# Required work
Only some lines are wanted. Transcribe, exactly, the lines below from the line with "You are a computer-use" up to and including the line with "Instruction: Enter fullscreen chart mode".

Information START

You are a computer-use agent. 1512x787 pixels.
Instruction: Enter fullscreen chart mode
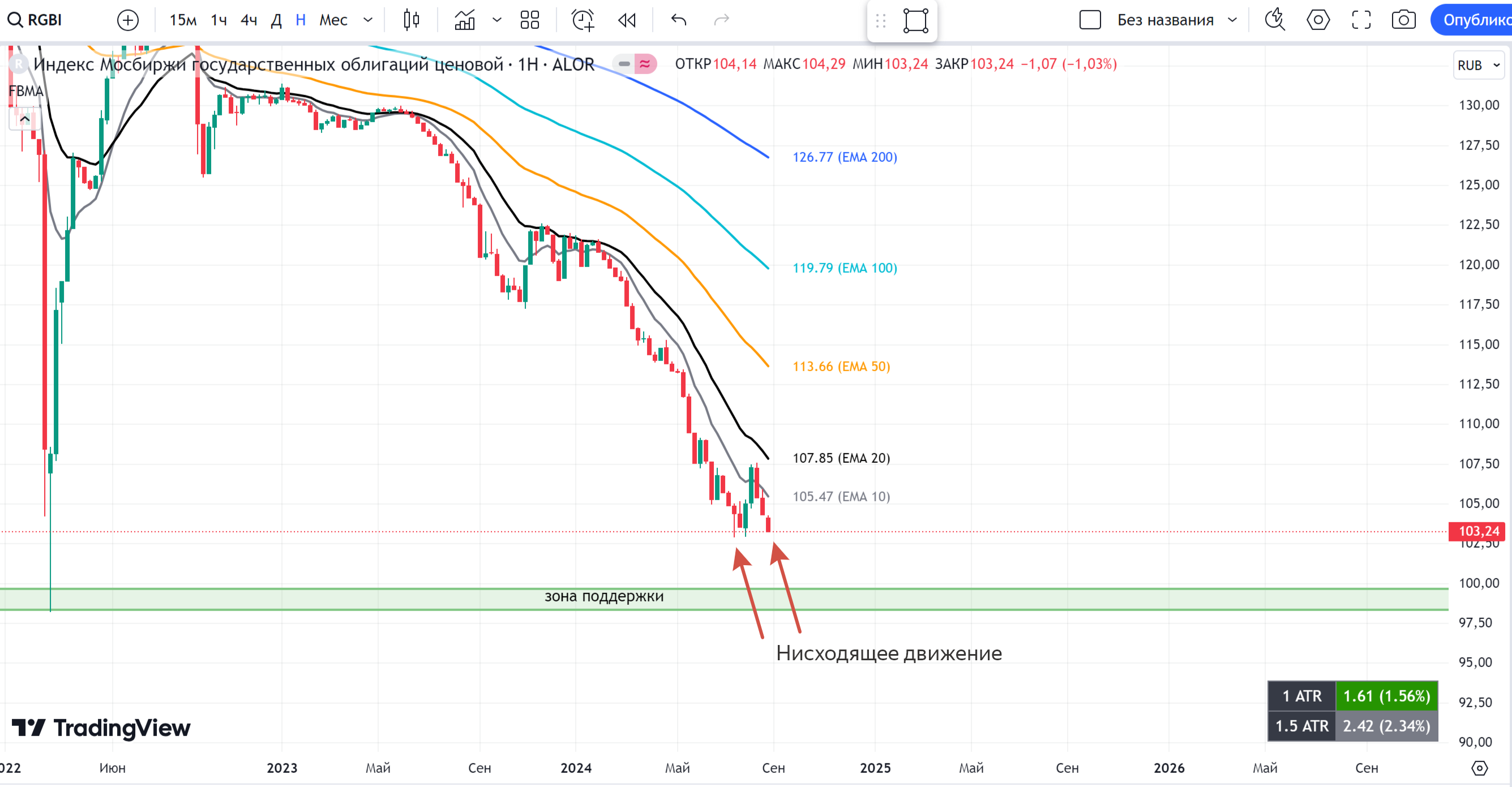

Information END
Information START

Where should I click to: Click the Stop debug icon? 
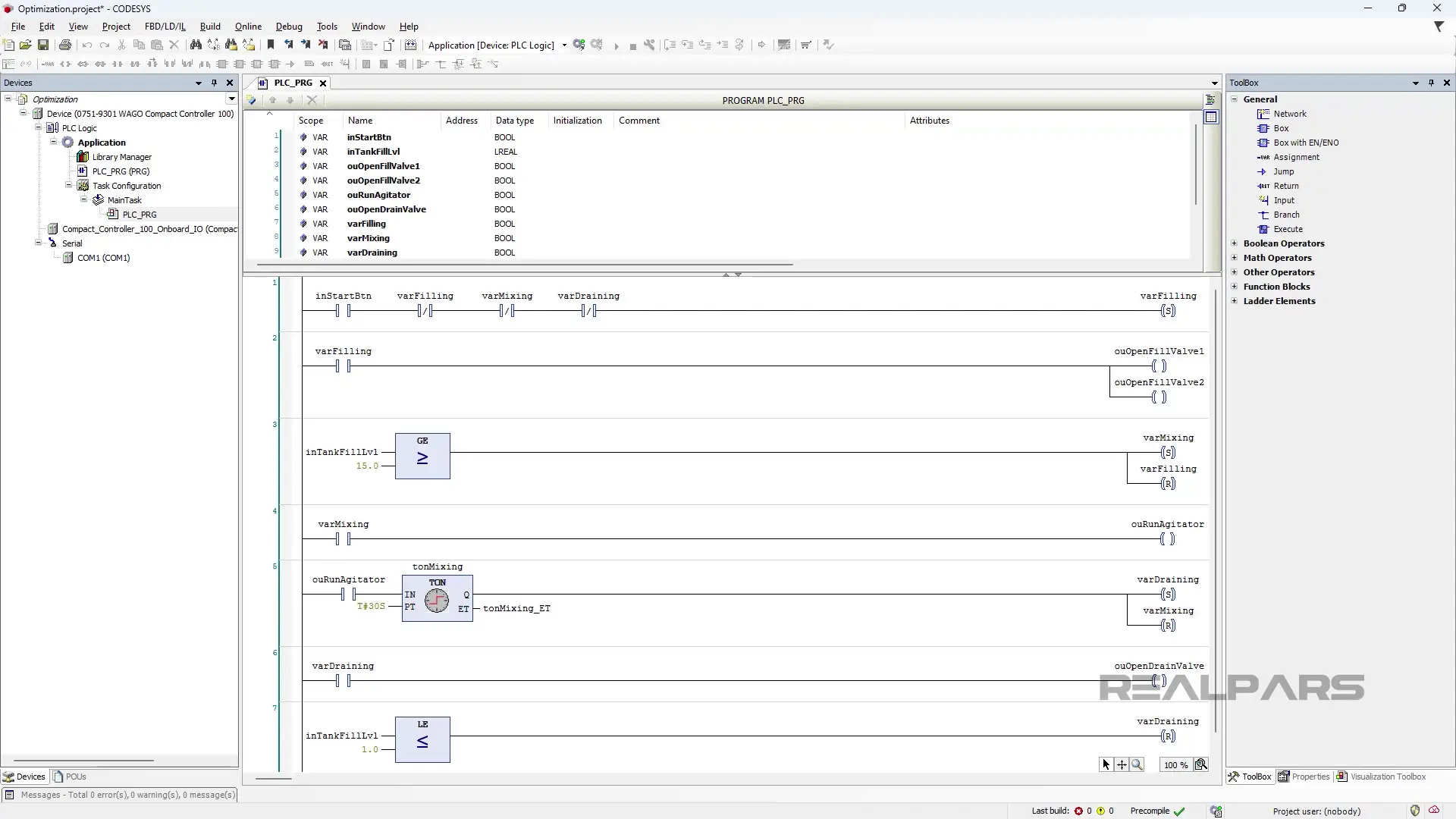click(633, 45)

Information END
Information START

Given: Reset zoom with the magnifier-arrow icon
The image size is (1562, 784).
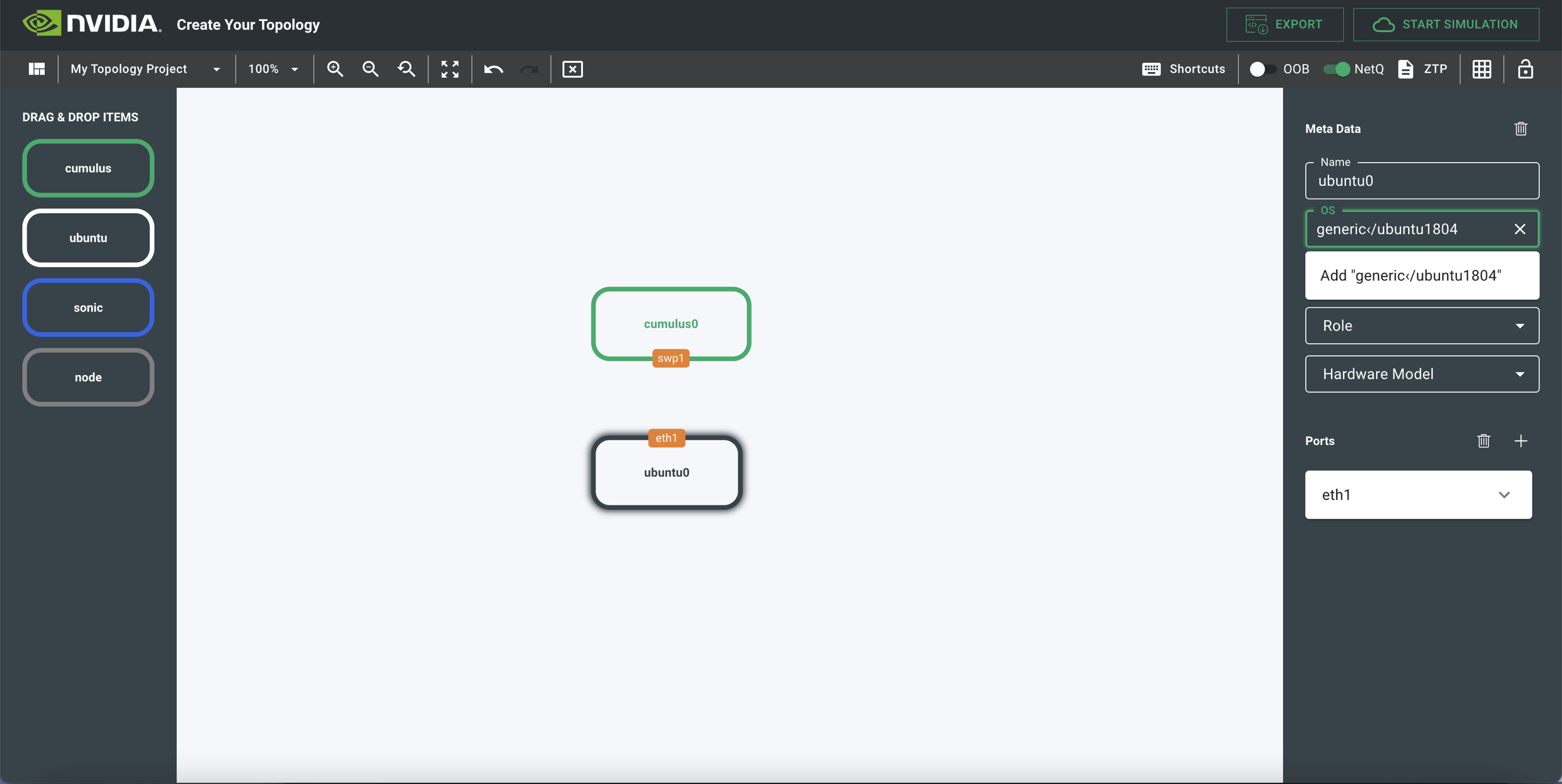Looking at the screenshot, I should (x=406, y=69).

Information END

# Answer
You are a computer-use agent. 1512x787 pixels.
Instruction: Enter fullscreen chart mode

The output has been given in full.